Goal of the exercise: Copy the text about the Parks and Recreation episode "Harvest Festival" word for word.

Source document:
|---|
- Episode no.: Season 3 Episode 7
- Directed by: Dean Holland
- Written by: Daniel J. Goor
- Original air date: March 17, 2011

Guest appearances
- Vincent Angelo as Ed; Mo Collins as Joan Callamezzo; Jay Jackson as Perd Hapley; Jonathan Joss as Ken Hotate; Chris Lusti as Reporter; Joey Russo as Kiley; Becky Thyre as Tania;

Episode chronology
| ← Previous "Indianapolis" | Next → "Camping" |
- Parks and Recreation season 3

= Harvest Festival (Parks and Recreation) =

"Harvest Festival" is the seventh episode of the third season of the American comedy television series Parks and Recreation, and the 37th overall episode of the series. It originally aired on NBC in the United States on March 17, 2011. In the episode, Leslie and her co-workers hold Pawnee's harvest festival, the success of which will determine the future of the parks department. The festival faces several obstacles, including a supposed Native American curse, a missing miniature horse and a scandal-hungry media. Meanwhile, Ann tries to cope with her recent break-up, and April confesses her love to Andy, then becomes angry with his response.

Written by Daniel J. Goor and directed by Dean Holland, the episode marked the culmination of a seven-episode story arc about the harvest festival that began with the third-season premiere, "Go Big or Go Home". Unlike the first six episodes of the season, it was not written and produced immediately following the second season, which had been done to accommodate actress Amy Poehler's pregnancy. The episode also does not feature Rob Lowe as he was originally only expected to be a guest star when the episode was conceived; however, he does return for subsequent episodes as a regular cast member.
|---|
Stored data:
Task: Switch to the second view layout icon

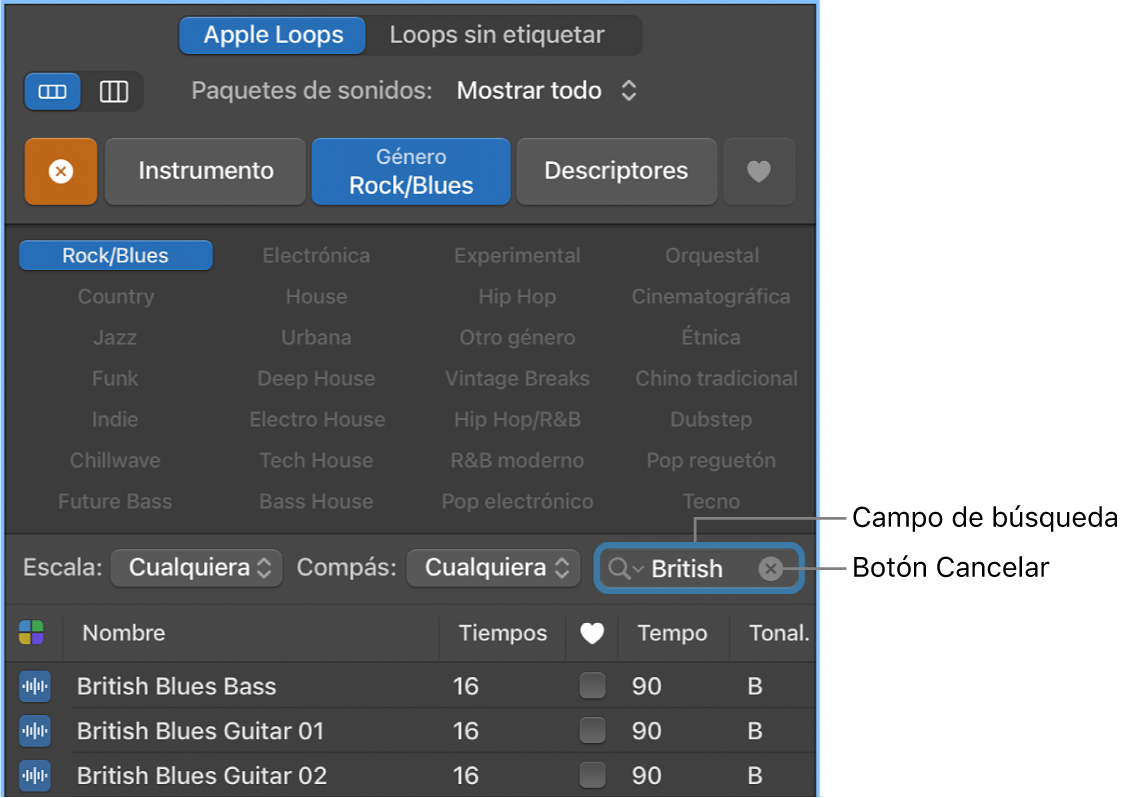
|---|
Answer for this exercise:
- Episode no.: Season 3 Episode 7
- Directed by: Dean Holland
- Written by: Daniel J. Goor
- Original air date: March 17, 2011

Guest appearances
- Vincent Angelo as Ed; Mo Collins as Joan Callamezzo; Jay Jackson as Perd Hapley; Jonathan Joss as Ken Hotate; Chris Lusti as Reporter; Joey Russo as Kiley; Becky Thyre as Tania;

Episode chronology
| ← Previous "Indianapolis" | Next → "Camping" |
- Parks and Recreation season 3

= Harvest Festival (Parks and Recreation) =

"Harvest Festival" is the seventh episode of the third season of the American comedy television series Parks and Recreation, and the 37th overall episode of the series. It originally aired on NBC in the United States on March 17, 2011. In the episode, Leslie and her co-workers hold Pawnee's harvest festival, the success of which will determine the future of the parks department. The festival faces several obstacles, including a supposed Native American curse, a missing miniature horse and a scandal-hungry media. Meanwhile, Ann tries to cope with her recent break-up, and April confesses her love to Andy, then becomes angry with his response.

Written by Daniel J. Goor and directed by Dean Holland, the episode marked the culmination of a seven-episode story arc about the harvest festival that began with the third-season premiere, "Go Big or Go Home". Unlike the first six episodes of the season, it was not written and produced immediately following the second season, which had been done to accommodate actress Amy Poehler's pregnancy. The episode also does not feature Rob Lowe as he was originally only expected to be a guest star when the episode was conceived; however, he does return for subsequent episodes as a regular cast member.